C) Effet de surnageants bactériens sur la croissance fongique et la toxinogénèse : Des cultures bactériennes seront réalisées dans différents milieux et à différentes températures et les profils métabolomiques des surnageants analysés. Ces surnageants seront additionnés aux milieux de culture servant à l’inoculation de la souche F. tricinctum. L’effet de cette supplémentation sur le développement fongique et la production de mycotoxines sera étudié. Les profils métabolomiques de surnageants bactériens et leur capacité à inhiber/stimuler la croissance et toxinogénèse seront mis en relation.  

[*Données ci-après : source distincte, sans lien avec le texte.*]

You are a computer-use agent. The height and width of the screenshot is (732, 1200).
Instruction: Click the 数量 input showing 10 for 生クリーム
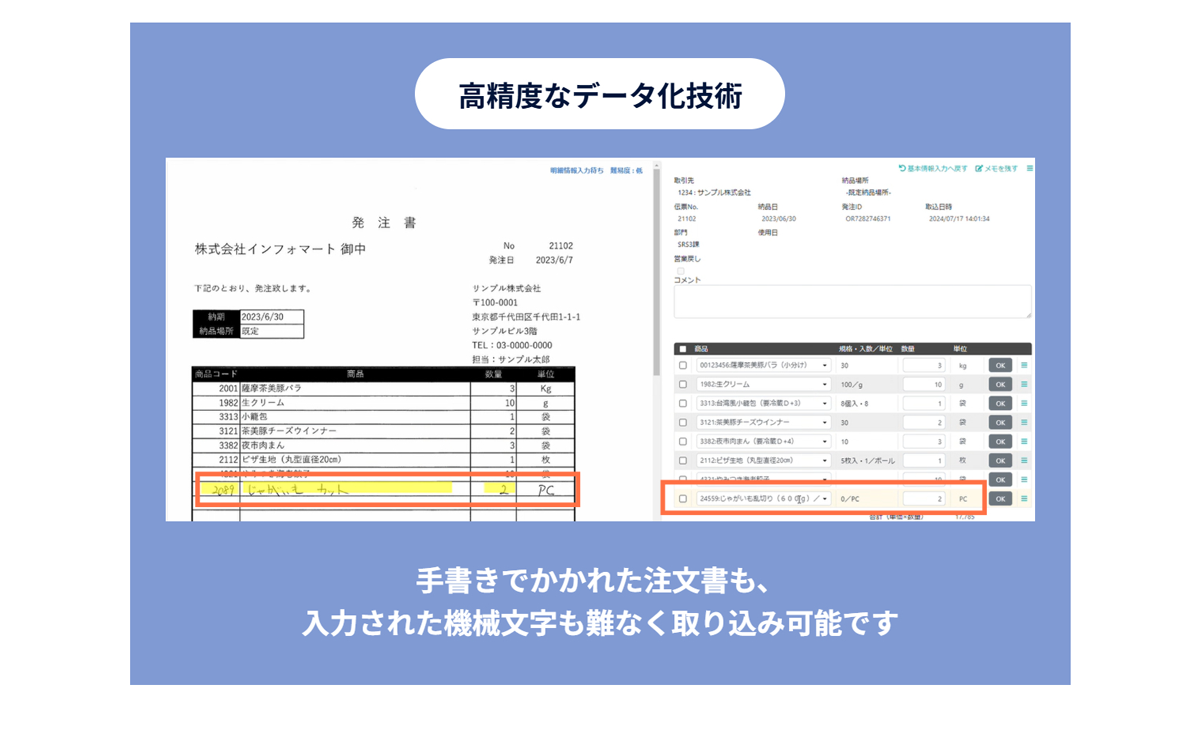point(924,384)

2)        Identification des métabolites bactéries jouant un rôle clef dans l’interaction 

Afin d’identifier les métabolites bactériens d’intérêt, un fractionnement bioguidé (chromatographie basse pression et HPLC semi-préparative) du surnageant démontré comme le plus actif précédemment sera entreprise. Une analyse par spectrométrie de masse permettra d’apporter des éléments sur la nature et identification structurale du/des composés bioactifs. L’effet de la fraction chromatographique active ou du/des métabolites purifiés sur le transcriptome fongique (approche ciblée sur le métabolisme secondaire) sera étudié. 

3)        Effet des mycotoxines émergentes produites par F. tricintum sur le partenaire bactérien

Cette étude sera réalisée à l’aide de toxines commerciales (enniatines, beauvericine). La capacité de ces toxines à limiter la croissance bactérienne (différentes conditions et concentrations) ainsi qu’à inhiber le quorum sensing bactérien sera investiguée (bio-essai avec Chromobacterium violaceum [22]).